6/10
Not good, but fascinating Columbia serial!
4 April 2018
Warning: Spoilers
All told, Columbia's 57 serials are a pretty shoddy lot. The Spider's Web is just about as good as they ever got, so you can imagine what the rest are like. Columbia's aim seems to have been to produce serials as cheaply as possible. Notice how the limited production quality even of this one has fallen off in Hull's next effort, Columbia serial number 7, Mandrake the Magician, whilst number 11, Deadwood Dick, stars no less a person than Don Douglas, an actor of no significance whatever, who limns even his fleeting role here with such a total lack of charisma it's hard to remember him at all - at least outside the credit titles.

Standing sets are pressed into service, whether suitable for the action or not; all the cliffhangers in this one, with the sole exception of a fade-out with the hero's accomplices trapped in a flooding room (and even this is undermined by inept staging), are really tame; the accent is on dialogue rather than action (and such dialogue it is, written by true Hollywood hacks); the direction, aside from a few touches which we'll discuss in a moment, is self-consciously dull in the studio scenes, whilst the outdoor action is almost invariably marred by an obvious lack of money for decent stuntwork and special effects. Overall, the film has a woebegone, shoestring look about it. Columbia's serials are the impoverished cousins of the all-action Republic and ultra-glossy Universal product.

Nonetheless, whether by happy accident (maybe the producer was scrounging around Columbia's costume department and found a dozen Franciscan robes left behind from some forgotten religious epic) or design, there are some things in The Spider's Web which make most episodes reasonably entertaining.
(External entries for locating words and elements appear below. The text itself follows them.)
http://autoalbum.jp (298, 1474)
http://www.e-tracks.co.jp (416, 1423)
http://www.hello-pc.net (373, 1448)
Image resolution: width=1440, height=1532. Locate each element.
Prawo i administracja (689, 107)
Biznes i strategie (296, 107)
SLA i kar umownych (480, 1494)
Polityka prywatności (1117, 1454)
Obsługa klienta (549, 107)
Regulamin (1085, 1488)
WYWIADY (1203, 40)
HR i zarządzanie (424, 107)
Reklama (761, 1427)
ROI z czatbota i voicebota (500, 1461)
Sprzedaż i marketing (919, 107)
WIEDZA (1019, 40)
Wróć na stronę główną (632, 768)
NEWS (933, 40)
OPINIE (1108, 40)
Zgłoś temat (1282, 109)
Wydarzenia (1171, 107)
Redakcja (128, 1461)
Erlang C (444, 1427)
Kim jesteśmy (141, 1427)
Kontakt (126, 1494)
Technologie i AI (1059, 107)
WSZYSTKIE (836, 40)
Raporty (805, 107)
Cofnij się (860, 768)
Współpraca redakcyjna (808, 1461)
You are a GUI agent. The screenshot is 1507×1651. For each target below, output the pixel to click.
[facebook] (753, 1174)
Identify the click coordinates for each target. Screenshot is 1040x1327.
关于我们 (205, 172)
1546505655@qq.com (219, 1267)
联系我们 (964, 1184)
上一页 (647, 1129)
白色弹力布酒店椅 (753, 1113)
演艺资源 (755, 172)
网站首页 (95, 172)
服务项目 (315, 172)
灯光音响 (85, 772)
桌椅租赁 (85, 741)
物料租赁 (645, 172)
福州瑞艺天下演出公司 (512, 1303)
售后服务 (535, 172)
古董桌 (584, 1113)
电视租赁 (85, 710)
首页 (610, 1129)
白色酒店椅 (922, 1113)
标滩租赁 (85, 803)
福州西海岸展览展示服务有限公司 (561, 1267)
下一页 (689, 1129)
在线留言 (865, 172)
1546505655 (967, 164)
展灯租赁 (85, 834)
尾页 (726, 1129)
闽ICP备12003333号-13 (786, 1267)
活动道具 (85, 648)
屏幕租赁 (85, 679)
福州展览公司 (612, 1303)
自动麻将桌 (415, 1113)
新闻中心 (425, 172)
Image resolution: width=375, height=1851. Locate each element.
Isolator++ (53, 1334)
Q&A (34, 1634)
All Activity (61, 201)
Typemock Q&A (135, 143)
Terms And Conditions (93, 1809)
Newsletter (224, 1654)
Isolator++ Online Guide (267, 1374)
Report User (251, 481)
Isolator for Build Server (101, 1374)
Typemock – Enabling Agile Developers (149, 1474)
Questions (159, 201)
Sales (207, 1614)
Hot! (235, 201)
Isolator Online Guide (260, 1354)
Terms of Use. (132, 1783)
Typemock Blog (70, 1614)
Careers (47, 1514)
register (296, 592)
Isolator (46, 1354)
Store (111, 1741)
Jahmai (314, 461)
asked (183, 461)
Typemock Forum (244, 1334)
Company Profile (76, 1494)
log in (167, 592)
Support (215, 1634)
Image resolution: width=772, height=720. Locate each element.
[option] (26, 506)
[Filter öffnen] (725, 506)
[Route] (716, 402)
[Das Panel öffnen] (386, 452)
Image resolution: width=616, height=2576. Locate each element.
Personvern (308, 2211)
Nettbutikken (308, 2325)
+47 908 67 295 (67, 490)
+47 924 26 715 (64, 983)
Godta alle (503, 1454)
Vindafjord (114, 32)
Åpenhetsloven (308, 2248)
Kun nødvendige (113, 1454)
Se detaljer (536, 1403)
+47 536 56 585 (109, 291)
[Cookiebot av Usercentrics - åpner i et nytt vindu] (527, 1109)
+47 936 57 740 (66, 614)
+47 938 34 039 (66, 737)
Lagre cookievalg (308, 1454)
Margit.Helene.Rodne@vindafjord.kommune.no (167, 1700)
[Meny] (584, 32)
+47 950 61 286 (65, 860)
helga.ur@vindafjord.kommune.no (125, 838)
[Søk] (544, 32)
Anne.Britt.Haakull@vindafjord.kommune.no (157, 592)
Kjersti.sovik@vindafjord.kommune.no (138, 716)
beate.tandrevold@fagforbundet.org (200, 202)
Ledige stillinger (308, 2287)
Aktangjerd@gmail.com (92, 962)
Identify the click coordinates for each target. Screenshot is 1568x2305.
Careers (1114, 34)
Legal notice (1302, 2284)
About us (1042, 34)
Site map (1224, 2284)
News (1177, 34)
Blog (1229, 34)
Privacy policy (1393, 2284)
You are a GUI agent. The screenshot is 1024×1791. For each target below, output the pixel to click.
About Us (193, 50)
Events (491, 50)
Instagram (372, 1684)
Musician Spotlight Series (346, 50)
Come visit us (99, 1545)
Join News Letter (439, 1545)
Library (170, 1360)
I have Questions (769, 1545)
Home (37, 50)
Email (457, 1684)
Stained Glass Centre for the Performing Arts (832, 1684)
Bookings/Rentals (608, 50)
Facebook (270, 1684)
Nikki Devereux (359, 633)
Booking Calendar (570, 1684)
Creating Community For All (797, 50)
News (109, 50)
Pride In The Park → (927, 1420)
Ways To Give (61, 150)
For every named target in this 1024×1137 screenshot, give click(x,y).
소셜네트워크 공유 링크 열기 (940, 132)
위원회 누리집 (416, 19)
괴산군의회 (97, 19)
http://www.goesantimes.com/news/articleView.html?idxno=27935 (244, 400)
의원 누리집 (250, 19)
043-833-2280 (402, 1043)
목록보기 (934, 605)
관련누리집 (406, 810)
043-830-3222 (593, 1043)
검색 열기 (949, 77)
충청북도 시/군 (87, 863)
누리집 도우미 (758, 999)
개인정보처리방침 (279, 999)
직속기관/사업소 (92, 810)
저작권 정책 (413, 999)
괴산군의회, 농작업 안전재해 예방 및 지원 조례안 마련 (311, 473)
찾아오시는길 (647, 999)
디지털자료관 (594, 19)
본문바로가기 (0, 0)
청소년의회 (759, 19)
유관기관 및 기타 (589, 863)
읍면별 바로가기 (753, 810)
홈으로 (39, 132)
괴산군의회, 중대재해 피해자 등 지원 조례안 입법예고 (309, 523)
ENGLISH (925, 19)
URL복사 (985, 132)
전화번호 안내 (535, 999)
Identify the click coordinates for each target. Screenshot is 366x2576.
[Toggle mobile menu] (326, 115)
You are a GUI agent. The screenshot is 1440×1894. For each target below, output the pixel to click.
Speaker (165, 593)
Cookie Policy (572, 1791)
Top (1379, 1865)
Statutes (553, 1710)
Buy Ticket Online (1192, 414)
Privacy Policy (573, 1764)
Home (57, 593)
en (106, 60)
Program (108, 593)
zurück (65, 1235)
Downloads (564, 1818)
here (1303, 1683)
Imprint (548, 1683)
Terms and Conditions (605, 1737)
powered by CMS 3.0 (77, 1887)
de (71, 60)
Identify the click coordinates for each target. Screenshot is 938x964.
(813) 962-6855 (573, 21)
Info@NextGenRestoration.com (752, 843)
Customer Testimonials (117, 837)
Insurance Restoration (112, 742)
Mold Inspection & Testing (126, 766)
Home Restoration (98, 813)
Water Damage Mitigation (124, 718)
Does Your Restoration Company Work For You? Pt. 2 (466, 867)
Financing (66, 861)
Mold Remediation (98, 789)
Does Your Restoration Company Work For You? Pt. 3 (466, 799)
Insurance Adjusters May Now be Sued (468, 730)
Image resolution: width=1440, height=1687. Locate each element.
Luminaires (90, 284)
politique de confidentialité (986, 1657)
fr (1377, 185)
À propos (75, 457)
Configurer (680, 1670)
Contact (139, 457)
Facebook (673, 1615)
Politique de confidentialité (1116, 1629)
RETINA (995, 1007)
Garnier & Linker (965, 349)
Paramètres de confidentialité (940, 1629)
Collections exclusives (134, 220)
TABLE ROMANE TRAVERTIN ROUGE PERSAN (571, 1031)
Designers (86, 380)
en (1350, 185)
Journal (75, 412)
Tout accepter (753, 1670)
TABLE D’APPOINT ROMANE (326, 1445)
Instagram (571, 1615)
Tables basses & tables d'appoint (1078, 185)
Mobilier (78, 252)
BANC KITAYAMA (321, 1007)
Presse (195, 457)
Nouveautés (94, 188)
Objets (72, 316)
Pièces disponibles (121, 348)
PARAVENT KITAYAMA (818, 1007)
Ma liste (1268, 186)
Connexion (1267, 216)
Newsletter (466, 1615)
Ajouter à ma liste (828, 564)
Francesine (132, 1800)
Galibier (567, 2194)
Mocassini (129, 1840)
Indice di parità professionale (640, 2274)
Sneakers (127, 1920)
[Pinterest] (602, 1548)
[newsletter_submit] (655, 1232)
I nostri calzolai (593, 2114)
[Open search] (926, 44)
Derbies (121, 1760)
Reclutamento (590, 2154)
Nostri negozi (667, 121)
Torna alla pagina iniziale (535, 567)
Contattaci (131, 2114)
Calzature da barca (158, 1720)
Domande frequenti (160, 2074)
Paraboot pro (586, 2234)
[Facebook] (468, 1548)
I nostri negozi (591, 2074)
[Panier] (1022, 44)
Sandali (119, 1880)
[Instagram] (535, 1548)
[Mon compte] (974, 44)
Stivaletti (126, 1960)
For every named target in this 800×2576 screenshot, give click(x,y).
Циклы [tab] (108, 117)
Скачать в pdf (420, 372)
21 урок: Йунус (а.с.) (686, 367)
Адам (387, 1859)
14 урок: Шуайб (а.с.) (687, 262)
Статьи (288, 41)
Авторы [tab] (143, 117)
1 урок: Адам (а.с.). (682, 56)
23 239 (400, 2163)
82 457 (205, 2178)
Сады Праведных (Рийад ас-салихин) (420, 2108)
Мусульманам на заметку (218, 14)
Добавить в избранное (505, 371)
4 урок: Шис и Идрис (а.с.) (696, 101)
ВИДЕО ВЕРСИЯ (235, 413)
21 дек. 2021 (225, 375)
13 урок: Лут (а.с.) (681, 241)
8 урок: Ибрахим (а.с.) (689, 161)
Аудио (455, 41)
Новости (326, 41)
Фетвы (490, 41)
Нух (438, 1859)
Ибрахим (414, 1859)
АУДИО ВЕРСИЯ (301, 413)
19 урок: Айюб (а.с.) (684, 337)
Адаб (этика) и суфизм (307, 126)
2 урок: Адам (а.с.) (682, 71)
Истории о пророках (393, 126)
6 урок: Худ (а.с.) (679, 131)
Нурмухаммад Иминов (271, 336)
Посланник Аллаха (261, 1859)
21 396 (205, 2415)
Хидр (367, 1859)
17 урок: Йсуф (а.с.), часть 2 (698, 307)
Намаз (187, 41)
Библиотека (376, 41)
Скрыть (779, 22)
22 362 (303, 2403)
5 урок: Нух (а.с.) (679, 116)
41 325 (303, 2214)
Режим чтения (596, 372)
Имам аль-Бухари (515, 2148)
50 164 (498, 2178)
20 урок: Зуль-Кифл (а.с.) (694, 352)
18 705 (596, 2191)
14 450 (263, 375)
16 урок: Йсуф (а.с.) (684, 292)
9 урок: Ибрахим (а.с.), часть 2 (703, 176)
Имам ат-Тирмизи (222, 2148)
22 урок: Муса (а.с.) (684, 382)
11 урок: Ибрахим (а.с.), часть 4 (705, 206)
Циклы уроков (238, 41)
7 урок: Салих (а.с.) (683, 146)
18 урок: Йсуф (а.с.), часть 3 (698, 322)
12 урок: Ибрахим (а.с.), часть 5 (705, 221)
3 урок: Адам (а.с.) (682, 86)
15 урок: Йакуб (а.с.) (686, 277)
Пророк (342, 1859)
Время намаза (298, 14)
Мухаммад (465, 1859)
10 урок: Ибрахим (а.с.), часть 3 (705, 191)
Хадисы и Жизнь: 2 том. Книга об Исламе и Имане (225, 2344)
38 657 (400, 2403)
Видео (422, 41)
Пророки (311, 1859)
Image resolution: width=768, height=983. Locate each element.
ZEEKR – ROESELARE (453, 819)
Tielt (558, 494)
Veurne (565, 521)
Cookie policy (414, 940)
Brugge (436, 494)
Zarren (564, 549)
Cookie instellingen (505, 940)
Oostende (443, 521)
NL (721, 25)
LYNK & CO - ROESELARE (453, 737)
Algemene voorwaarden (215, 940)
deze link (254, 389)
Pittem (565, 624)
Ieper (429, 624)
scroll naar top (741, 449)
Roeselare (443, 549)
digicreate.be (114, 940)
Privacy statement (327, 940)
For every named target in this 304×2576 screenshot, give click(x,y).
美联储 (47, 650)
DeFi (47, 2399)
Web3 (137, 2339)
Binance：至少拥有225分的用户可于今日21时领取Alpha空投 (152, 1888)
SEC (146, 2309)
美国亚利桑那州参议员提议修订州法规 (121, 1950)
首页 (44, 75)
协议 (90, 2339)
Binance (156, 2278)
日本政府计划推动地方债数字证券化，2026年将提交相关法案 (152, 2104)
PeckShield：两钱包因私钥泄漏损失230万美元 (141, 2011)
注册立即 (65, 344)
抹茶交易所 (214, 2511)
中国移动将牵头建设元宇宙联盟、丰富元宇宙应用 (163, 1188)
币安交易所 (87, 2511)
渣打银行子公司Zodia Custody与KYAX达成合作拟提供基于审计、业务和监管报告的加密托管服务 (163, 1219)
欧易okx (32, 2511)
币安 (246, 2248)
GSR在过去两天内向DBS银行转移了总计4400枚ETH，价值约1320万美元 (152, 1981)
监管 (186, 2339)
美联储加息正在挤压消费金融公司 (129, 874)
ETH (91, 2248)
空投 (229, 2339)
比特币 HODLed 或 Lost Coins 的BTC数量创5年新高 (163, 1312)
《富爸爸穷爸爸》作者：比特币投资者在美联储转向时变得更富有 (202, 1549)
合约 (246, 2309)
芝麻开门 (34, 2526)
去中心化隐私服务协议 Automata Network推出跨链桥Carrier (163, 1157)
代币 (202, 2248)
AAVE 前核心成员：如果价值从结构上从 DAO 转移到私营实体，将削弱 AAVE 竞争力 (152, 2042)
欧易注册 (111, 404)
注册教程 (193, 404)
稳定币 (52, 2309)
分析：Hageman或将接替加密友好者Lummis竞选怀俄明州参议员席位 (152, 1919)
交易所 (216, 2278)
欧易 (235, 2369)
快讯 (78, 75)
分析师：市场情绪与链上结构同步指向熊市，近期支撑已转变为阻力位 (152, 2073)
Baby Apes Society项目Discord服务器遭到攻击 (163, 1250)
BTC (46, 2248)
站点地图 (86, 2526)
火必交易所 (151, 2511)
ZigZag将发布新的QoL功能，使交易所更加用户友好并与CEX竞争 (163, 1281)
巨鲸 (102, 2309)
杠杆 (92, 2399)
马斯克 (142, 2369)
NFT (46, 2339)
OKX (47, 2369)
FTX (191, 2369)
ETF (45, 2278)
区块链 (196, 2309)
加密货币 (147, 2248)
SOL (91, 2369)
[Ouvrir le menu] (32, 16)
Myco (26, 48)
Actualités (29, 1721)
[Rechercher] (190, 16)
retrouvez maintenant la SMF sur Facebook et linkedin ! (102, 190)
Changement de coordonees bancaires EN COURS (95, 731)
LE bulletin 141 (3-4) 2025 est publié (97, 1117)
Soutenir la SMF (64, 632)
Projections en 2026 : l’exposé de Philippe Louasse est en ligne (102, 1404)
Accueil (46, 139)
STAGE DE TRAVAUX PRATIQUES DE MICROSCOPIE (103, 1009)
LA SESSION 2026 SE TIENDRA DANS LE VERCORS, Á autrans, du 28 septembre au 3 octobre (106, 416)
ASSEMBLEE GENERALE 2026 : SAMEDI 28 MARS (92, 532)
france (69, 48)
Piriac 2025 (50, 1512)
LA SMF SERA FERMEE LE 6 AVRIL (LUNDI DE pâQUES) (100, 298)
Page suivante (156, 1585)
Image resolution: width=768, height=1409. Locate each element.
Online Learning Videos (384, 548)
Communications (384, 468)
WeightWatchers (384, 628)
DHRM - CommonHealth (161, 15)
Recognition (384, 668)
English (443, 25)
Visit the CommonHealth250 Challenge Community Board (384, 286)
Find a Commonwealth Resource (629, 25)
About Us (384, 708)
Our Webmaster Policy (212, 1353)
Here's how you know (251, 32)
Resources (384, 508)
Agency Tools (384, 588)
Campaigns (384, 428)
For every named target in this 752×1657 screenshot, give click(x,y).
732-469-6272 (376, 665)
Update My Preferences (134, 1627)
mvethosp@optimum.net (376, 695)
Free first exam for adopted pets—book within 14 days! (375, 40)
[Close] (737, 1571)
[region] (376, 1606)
Except the final episode, that is. An economy chapter if ever there was one, with perhaps the tamest hero-villain confrontation and climactic unmasking on record.

In no particular order these spurts to enjoyment are: the bizarrely costumed Octopus himself, all in white mind you, with a crippled leg and artificial hand to boot. No less than three actors supply his voice. The first is very effective indeed, putting all the usual villainous megalomania across with wonderful relish and even credibility. I suspect the same actor supplied the voice of Blinky McQuade, another agreeably grotesque figure. The heavy's robed lieutenants are another fascinatingly gothic touch. (Of course, why they indulge in all this rigmarole is never explained. But we like it).

It must be admitted too that there's a certain amount of suspense in the script, even though the scriptwriters handicap themselves by treating the maniac's identity in a remarkably perfunctory fashion. The question isn't even raised till Chapter 8 and is then off the agenda till 12. In the main the writers create tension by pitting the hero against both the villains and the police and showing how he ingeniously outwits both. The conflict is deepened by making the heavies unusually vicious by serial standards, and the police reasonably alert and sympathetic.

Another nice if minor touch is that the heroine actually gets to wear a few different costumes. Miss Meredith is certainly the most interesting of the goodies. Of the villains, Marc Lawrence makes the most impression, though Dick Curtis stands out in his one brief scene. Stoloff's music score is okay and occasionally even adds to the suspense, but finally it is the photography that I wish to commend. Generally the lighting is dull and flat, but sometimes Siegler is given his head, resulting in some really effective visuals, particularly of the Octopus and his henchmen strikingly outlined in the noirish gloom of their underworld.